--- Data records Enclosed Below ---

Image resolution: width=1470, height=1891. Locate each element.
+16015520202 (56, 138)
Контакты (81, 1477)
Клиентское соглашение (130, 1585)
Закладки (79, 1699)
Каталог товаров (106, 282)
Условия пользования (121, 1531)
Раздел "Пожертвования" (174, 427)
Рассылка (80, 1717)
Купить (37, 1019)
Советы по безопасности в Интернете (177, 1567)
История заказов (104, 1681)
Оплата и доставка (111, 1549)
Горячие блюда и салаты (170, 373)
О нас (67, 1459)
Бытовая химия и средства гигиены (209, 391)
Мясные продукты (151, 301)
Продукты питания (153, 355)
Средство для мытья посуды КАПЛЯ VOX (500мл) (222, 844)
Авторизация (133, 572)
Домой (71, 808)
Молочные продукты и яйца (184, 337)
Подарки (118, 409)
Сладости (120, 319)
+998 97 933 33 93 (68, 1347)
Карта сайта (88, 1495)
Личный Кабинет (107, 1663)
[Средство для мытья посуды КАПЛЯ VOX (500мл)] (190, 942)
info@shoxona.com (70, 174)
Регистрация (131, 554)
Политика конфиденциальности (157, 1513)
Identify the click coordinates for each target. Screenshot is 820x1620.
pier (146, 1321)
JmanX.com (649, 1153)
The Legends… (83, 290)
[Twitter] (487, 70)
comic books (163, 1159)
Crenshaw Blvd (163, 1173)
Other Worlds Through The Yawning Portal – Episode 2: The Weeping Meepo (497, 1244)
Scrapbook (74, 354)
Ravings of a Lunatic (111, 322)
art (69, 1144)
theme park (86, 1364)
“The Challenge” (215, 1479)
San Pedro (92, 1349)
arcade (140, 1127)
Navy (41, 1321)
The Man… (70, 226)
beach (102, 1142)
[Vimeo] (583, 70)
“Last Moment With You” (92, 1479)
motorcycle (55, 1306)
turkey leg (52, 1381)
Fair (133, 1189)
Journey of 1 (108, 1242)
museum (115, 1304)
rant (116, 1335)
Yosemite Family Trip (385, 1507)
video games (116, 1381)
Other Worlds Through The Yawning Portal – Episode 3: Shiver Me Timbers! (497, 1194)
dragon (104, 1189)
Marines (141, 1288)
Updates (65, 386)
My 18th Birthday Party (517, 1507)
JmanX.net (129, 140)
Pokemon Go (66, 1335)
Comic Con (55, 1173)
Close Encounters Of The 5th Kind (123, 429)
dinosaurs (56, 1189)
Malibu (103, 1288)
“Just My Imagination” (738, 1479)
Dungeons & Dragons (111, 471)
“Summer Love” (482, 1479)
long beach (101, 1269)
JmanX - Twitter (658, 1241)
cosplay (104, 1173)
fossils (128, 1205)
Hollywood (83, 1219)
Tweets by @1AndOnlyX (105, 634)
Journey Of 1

--- End of Enclosed Data records ---

Search the entries above for the word "Worlds", and copy every line where it occurs.

Other Worlds Through The Yawning Portal – Episode 2: The Weeping Meepo (497, 1244)
Other Worlds Through The Yawning Portal – Episode 3: Shiver Me Timbers! (497, 1194)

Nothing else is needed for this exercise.